(ABOUT THIS TASK): Could you copy every line of the data that contains the word "link"?

(Saved data entries):
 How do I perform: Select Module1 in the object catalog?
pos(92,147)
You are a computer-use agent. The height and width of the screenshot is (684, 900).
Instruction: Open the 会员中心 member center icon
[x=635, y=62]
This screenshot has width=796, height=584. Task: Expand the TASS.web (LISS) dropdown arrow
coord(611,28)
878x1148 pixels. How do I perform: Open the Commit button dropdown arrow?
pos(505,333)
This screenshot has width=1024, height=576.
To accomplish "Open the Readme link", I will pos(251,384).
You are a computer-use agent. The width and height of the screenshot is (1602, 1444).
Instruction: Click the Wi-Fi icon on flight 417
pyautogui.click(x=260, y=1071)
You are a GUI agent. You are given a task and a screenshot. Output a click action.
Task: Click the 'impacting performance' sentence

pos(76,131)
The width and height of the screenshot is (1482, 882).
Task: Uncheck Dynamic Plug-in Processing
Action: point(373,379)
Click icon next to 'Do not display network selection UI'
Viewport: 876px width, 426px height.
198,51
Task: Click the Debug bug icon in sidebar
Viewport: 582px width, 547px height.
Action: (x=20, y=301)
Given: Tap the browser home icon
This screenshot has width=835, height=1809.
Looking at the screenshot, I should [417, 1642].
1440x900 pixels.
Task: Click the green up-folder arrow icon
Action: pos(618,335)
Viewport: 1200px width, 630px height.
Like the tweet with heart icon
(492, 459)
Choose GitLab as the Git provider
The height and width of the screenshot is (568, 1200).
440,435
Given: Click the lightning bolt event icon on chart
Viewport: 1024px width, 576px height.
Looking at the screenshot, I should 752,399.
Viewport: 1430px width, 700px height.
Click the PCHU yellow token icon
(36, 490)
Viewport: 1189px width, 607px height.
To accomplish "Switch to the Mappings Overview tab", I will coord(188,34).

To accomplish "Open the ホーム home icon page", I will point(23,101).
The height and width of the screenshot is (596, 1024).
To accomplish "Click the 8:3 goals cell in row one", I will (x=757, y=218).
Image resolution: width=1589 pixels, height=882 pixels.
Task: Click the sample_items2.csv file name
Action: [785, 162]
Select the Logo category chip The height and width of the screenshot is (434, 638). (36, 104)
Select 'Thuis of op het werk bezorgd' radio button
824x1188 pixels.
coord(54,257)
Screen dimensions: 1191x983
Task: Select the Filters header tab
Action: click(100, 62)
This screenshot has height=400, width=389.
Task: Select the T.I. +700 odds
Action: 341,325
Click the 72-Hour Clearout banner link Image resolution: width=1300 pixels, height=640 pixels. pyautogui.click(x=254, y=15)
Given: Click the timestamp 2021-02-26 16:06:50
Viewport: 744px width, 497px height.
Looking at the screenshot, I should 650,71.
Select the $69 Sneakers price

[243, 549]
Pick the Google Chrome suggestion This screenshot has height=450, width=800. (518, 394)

(TASK SOLUTION):
To accomplish "Open the Readme link", I will pos(251,384).
Click the 72-Hour Clearout banner link Image resolution: width=1300 pixels, height=640 pixels. pyautogui.click(x=254, y=15)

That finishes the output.